-- EXERCISE INSTRUCTIONS --
a) For the article on saving for college below, decide whether each statement agrees with it, answering yes or no and quoting the deciding words: (i) Non-qualified mutual funds and stocks can be sold whenever you want. (ii) 529 college savings plans do not affect a student's potential aid eligibility. (iii) Some bond funds in certain 529 accounts have lost 35 percent or more.
b) According to the article on saving for college below, by what range can non-qualified mutual funds and stocks count against a student's potential aid eligibility?

It's one of the most common questions I get -- "What's the best way to save for college?". Or the other one that's popular nowadays -- "Is a 529 plan the best way to save for college?"
So I thought I'd address that here, by listing 10 of the most common options parents of college-bound children have for saving and paying for college, and the pros and cons that go along with each one.
The point here is to know what your options are. And know the answers to the following questions when determining the best college savings or funding account for you to use -- questions like:
* Is the money liquid for any purpose?
* What if an opportunity or emergency comes up where i need the money?
* Does the account allow for flexibility if circumstances in my life change?
* How does it count against me for financial aid?
* What happens if the stock market crashes? How will it affect my plan?
* Is my money guaranteed to be there when I need it to be and guaranteed to grow each year?
* Will my money earn a competitive rate of return?
* Are there any tax advantages to my plan?
So without further ado, let's get started...
1. Non-Qualified Mutual Funds and Stocks
Pros: Unlimited upside gains. Can be sold at any time. Can contribute as desired.
Cons: No guarantees. Unlimited downside losses. Interest and dividends are taxed each year. Distributed gains are taxed each year. Unrealized growth is taxed when sold. Depending on how funds are registered, they can count against the student's potential aid eligibility anywhere from 5.64 percent to 20 percent. Account could go down by 30 percent or more the year you need the money to pay for college.
2. 529 College Savings Plans
Pros: Tax deferred growth. Tax-free withdrawals for qualified educational expenses. Unlimited upside potential on underlying investments, assuming investment in the stock market. Certain state tax deductions. Flexible contributions.
Cons: Unlimited downside potential on underlying investments, assuming investment in the stock market. Even some bond funds have lost upwards of 35 percent or more in certain 529 accounts. Counts against the student's potential aid eligibility (depending on who owns the account and what types of schools you are looking at will determine exactly how it counts against you) Potentially high internal fees depending on the plan selected. Government definitions of "qualified expenses" can limit your use of the money -- especially if your child ends up getting a scholarship, doesn't end up going to college, etc...

-- ENTRIES PROVIDED --
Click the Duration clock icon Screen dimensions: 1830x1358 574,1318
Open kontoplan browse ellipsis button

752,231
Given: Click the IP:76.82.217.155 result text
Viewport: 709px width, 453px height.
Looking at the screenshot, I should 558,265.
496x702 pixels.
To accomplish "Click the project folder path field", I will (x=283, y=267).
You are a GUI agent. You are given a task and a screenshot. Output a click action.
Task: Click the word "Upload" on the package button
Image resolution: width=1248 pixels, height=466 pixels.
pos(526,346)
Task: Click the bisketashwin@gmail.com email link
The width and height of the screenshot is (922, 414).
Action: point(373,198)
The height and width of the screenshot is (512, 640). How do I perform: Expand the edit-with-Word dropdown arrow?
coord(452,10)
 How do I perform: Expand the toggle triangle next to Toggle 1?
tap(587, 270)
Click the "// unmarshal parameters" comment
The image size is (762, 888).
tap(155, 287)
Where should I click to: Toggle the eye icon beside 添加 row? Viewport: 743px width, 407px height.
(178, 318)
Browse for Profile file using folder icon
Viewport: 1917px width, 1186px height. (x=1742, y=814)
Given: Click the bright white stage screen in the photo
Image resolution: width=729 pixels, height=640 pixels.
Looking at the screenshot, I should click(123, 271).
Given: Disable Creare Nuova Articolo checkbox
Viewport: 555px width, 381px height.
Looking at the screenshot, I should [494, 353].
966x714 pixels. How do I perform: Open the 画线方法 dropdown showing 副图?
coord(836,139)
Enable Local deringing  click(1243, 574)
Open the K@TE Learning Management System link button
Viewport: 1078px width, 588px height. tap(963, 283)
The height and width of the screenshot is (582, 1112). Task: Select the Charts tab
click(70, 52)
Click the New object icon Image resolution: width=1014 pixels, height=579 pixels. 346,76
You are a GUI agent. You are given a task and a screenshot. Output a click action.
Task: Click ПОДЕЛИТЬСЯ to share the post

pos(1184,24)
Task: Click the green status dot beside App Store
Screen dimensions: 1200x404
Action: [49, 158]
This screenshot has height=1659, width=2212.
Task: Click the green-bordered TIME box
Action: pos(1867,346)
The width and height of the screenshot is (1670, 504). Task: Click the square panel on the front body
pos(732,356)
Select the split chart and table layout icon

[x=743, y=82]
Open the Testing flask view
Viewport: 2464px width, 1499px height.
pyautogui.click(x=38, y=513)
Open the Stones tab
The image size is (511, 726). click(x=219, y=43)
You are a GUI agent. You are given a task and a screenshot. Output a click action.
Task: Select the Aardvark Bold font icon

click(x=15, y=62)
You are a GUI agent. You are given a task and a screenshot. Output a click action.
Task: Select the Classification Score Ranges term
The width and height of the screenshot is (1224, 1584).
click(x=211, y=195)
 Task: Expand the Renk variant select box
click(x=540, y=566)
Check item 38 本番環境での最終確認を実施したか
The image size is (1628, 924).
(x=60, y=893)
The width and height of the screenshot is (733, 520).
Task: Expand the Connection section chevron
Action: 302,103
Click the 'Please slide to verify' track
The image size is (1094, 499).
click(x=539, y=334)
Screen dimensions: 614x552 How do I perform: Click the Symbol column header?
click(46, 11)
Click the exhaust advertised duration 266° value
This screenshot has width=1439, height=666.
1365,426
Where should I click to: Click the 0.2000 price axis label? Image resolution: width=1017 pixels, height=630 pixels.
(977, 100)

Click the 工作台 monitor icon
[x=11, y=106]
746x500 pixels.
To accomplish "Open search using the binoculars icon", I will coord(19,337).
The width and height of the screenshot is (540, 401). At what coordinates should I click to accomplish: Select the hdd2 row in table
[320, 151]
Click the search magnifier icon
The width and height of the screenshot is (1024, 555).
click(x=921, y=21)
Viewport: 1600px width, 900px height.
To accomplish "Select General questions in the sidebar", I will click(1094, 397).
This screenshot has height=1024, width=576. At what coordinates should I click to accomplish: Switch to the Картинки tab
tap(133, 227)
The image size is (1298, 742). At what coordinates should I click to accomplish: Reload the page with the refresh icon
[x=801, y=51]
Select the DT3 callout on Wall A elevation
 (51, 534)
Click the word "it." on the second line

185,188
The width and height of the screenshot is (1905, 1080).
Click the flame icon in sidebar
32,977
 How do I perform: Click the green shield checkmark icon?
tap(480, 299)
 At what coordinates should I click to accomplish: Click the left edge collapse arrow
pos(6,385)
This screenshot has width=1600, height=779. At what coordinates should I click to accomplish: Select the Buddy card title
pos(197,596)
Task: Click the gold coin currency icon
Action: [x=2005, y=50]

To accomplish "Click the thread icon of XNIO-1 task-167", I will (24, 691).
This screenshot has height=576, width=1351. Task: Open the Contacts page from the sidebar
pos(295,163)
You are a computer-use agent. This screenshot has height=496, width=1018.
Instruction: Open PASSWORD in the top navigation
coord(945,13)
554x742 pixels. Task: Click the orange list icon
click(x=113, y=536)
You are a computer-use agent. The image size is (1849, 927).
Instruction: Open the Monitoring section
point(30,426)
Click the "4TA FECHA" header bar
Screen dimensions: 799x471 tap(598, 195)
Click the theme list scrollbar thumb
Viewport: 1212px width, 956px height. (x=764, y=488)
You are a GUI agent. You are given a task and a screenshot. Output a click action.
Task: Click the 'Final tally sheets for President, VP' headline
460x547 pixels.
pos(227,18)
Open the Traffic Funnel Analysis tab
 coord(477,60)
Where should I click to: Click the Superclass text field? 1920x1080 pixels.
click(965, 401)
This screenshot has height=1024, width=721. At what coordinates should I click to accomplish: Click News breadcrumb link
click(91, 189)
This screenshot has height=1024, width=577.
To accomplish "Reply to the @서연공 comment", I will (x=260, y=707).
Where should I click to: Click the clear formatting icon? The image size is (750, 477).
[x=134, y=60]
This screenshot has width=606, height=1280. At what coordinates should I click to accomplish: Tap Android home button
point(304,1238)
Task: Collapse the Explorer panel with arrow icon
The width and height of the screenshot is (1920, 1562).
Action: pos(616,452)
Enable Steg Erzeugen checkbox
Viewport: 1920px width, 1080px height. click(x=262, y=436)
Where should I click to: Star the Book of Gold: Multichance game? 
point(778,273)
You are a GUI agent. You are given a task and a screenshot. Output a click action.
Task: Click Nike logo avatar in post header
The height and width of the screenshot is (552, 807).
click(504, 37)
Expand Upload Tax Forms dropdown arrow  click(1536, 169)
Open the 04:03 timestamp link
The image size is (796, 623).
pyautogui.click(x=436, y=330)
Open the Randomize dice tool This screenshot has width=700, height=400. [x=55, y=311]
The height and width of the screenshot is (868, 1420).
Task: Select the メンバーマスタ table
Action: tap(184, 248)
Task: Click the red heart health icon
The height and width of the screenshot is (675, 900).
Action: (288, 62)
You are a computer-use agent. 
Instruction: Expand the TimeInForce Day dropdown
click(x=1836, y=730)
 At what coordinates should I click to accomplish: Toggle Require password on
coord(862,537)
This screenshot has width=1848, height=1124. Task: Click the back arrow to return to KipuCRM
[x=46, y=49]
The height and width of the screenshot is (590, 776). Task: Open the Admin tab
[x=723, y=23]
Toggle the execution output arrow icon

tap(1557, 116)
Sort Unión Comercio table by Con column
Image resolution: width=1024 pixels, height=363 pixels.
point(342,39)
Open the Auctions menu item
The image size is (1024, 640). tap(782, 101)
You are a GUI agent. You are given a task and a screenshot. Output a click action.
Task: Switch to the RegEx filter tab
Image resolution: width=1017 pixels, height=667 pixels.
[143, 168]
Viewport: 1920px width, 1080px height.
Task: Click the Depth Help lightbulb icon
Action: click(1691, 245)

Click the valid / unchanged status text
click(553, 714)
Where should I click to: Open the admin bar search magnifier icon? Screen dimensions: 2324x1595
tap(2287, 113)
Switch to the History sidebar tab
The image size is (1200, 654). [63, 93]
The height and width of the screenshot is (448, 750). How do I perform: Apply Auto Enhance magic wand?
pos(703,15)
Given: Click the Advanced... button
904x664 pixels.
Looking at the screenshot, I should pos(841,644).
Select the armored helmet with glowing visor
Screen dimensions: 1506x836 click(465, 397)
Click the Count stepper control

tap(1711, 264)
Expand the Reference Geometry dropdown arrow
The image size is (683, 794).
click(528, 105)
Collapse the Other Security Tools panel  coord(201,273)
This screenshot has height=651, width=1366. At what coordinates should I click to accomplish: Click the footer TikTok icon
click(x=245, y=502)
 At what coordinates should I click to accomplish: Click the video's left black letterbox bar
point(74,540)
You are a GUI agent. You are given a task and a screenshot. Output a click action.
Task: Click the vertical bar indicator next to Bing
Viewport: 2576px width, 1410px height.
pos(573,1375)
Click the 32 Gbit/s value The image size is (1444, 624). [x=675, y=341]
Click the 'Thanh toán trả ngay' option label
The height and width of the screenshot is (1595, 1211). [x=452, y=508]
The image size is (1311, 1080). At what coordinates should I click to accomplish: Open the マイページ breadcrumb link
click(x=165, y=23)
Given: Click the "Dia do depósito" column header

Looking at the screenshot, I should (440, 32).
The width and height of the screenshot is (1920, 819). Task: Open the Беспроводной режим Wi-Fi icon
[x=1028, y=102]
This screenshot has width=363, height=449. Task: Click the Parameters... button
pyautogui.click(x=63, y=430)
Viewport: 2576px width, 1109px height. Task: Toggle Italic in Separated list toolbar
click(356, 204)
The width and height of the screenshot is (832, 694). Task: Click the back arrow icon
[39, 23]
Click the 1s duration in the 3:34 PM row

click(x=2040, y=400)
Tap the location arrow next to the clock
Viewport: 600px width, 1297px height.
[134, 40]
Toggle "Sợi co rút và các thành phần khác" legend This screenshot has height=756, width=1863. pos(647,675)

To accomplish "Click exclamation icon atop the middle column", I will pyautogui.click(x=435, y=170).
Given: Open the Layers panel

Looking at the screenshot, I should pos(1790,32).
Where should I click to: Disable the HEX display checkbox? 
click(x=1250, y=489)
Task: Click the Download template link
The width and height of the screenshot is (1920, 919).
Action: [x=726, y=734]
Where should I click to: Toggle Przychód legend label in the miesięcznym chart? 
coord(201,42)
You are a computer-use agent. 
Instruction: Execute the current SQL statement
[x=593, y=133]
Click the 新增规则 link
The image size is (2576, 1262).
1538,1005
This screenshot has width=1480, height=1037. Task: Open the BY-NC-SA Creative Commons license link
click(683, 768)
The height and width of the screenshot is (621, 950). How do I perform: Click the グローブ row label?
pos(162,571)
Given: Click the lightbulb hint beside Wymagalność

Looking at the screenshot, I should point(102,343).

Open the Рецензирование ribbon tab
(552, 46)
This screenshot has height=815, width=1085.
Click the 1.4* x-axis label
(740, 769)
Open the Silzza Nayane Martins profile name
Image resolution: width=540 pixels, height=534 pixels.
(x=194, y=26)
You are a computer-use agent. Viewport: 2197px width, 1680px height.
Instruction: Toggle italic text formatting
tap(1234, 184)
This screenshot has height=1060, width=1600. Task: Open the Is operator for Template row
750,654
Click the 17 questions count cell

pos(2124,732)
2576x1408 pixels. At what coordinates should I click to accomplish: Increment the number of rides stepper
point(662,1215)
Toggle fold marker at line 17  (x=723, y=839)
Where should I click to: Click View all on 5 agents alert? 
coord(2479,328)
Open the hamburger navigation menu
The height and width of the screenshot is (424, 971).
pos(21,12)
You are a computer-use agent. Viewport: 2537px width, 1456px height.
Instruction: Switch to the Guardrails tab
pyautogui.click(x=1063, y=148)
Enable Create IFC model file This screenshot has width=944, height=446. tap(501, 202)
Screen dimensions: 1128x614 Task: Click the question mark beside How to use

-- RESPONSES PER TASK --
a)
(i) Yes: "Can be sold at any time."
(ii) No: "Counts against the student's potential aid eligibility"
(iii) Yes: "Even some bond funds have lost upwards of 35 percent or more in certain 529 accounts."

b) Anywhere from 5.64 percent to 20 percent, depending on how the funds are registered.